The Lessons I Learned During My First Big PRD Transfer

Tien Mai
Agile Insider
Published in
9 min readJun 26, 2020

I should mark today as one of my best days. I never thought my personal happiness would depend on a product requirement document (PRD). After revising a PRD for god-know-how-many times under a tight deadline and constant stress to move to a new house, coupled with some nights working until 4 am and periodic dreams of failing to transfer the requirements to our developers, I finally made it. No more revisions, my friends.

Sample of part of Product Hunt’s PRD

I have been working as a product manager intern for Shopee Ltd. Shopee is an e-commerce giant under Seagroup, operating in eight Asian countries and Brazil. I have been here for five weeks. I joined the user/account team, and I have been initially focusing on SOUP, which is Shopee’s access control system for 24,000 users.

What is an access control system? That’s exactly what I was thinking initially. Imagine Shopee has hundreds of different teams and sub-teams in each region. An access control system is a one-stop place for teams to streamline the process of managing access of employees, ensure security and increase business efficiency by allowing company employees to quickly apply for roles across different regions and teams.

People at Shopee are so smart and energetic!!

When I was three weeks into the company, Patrick, my manager, trusted me enough to let me take over a big project, which is to build an audit system under SOUP. Usually, after a PM gets business requirements from stakeholders, they will draft a PRD to include all the requirements and product design before transferring it to developers for deployment.

An audit system is a big part in access control. In Shopee, auditors have to go through a biannual review to guarantee the right user has the right role, and the right role has the right permission. This may sound simple, but imagine when you have around 24,000 users; it isn’t much fun. The audit system is, therefore, requested to save the day, in the hope it will automate this whole manual process while ensuring utmost accuracy.

When I joined the call with our auditors, who requested this feature, we made sure to capture their expectations and clarified feature requirements, as well as feature scope. I was sure I understood their expectations, and they thought so, too. We were both wrong.

When I look back, my first PRD was very bad, but we didn’t get many comments from the requester side. They would drop some comments here and there, but nothing too dramatic. Not until we went to the first PRD transfer with developers did I realize there were so many missing back-end details, and there was a clash between the PRD and the requesters’ expectation. Only when requesters went through the actual flow of the system did they acknowledge this is not really how they had imagined it would be. They started changing their preferences. My original PRD consisted of five main modules, which were thought to be very well-defined for the sake of auditors’ use, but we cut two modules and, eventually, arrived at two modules only.

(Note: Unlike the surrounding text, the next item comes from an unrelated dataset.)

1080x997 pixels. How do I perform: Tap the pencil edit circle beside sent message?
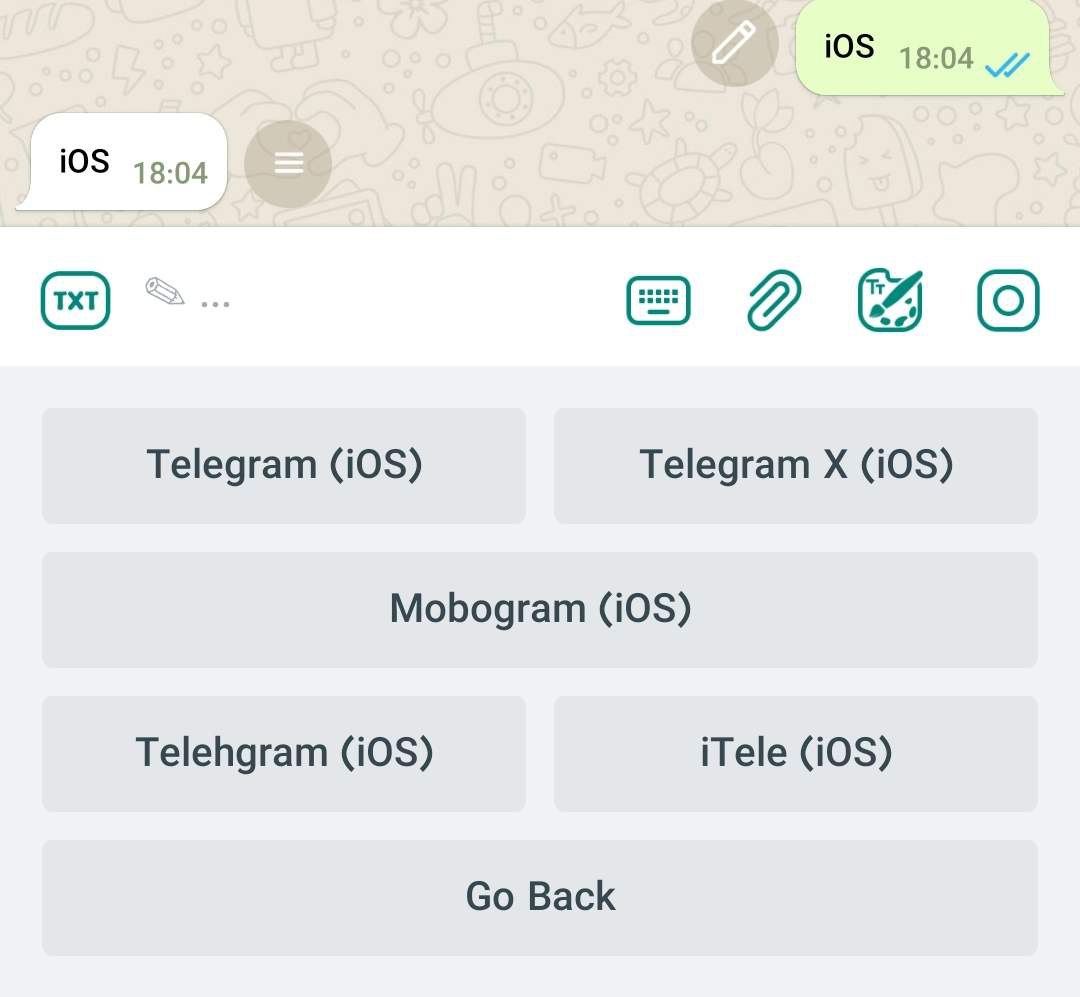coord(735,43)
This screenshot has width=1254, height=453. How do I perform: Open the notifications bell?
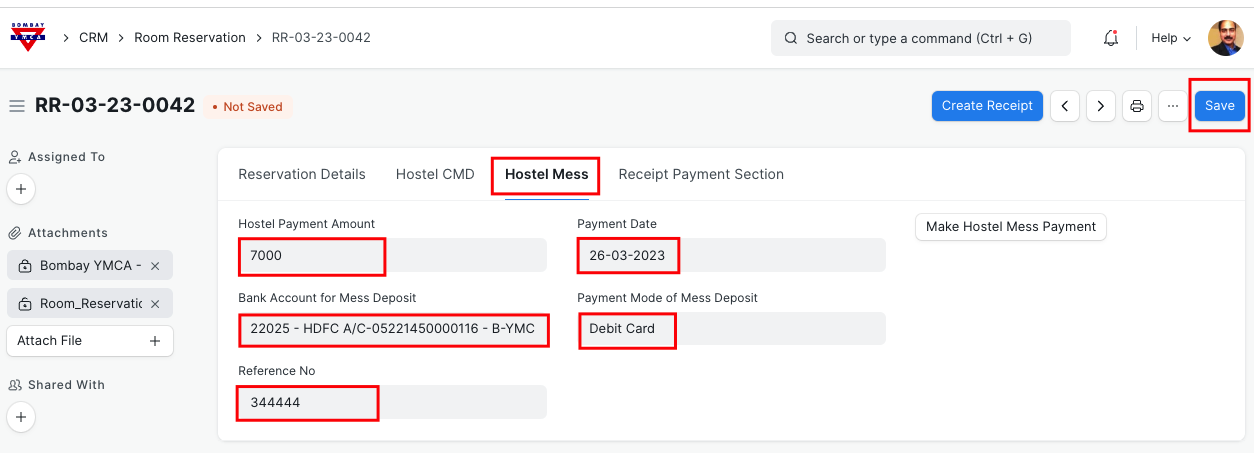[x=1110, y=38]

Overall, the clients share the same big idea about what and how the audit system should work, but they have minor differences when it comes to some smaller details (or what we think are small details, until they drastically changed the whole thing). I felt kind of bad after the first review, because our developers were confused, due to a lot of inconsistency and missing logic. The product scope was too big for less than two months left. Our resources are meager, with only one front-end developer and two back-end developers in SOUP.

After the first review, I revised the PRD. This time, I tried to communicate with our stakeholders as much as possible. Patrick scheduled another call with them after my second PRD, as we were more careful now before transferring to our developers. What started off as around 20 pages of mock-ups now turned into a whole lot more, as you can see from my messy Figma:

My very big lesson is you should never trust the business stakeholders, really. Even if they send you a very detailed business requirements document (BRD), and schedule the first and second meetings with you to clarify their expectations, never stop there. It will be better to not hastily assume you have understood their expectations and jump right off into writing the PRD. In the future, I would definitely approach it by doing the mock-up first, with no documents, and make requesters go through the actual flow, note their concerns and their changes in preferences, and revise the mock-up until it’s perfect before diving into the PRD.

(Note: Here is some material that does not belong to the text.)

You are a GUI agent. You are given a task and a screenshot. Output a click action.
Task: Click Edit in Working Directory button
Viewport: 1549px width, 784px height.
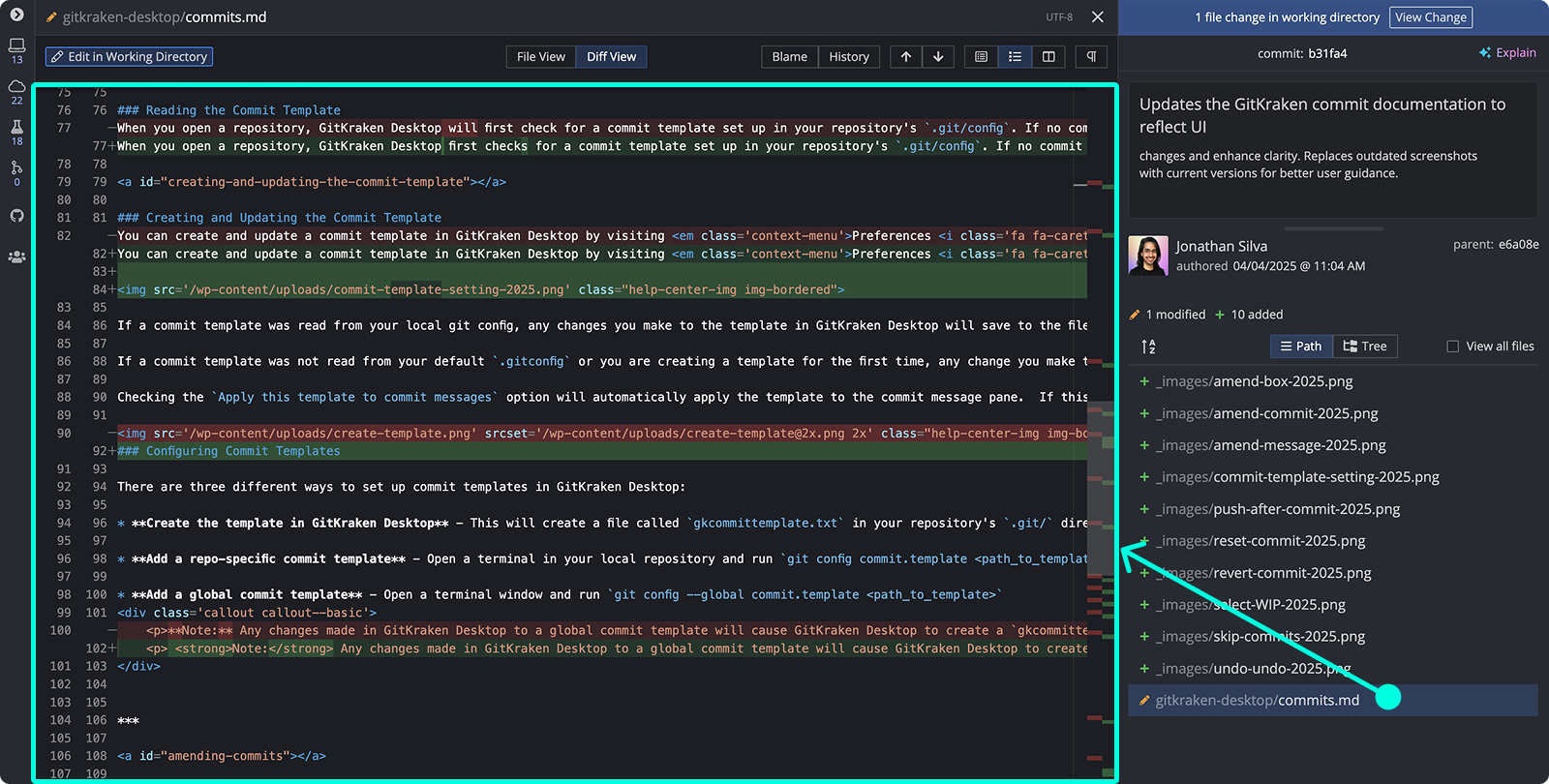[129, 57]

Most of my time working until 3 am was because, for each change, big or small, it would have an effect on the entire system design, so I had to modify not only the mock-up, but also the messy PRD and the logic behind it.

What differentiates an excellent PM from an OK PM?

I asked this question to many PMs, including those from Microsoft, GoJek and KMS Tech. They always told me quite similar things. It varies from company to company, yet the ability to communicate with both business stakeholders and developers surely plays the winning card. This is true, but I never quite understood it, because it sounds quite general. I know I need business skills and some understanding about tech, but I never realized what exactly this was, until I dove myself into this project.

What to understand about tech

“Think from the perspective of a developer. If they look into your PRD requirement, would they know right away how to code it?” Wise words from Patrick.

Even for the most seemingly obvious thing, we need to be able to know where this data coming from. For example, a user ID is not just a user ID. How is it created from the back end? At what point does it appear in the front end? I probably could have written a much more detailed and clear PRD at the beginning, had I acquired more knowledge about how the back end works, and how data is stored and generated. This would not only help to better understand how your product is being built at its core, but also how to estimate the effort of development when talking to business stakeholders, specifically. This is super-helpful when requesters have fancy product requirements, while your team only has limited resources.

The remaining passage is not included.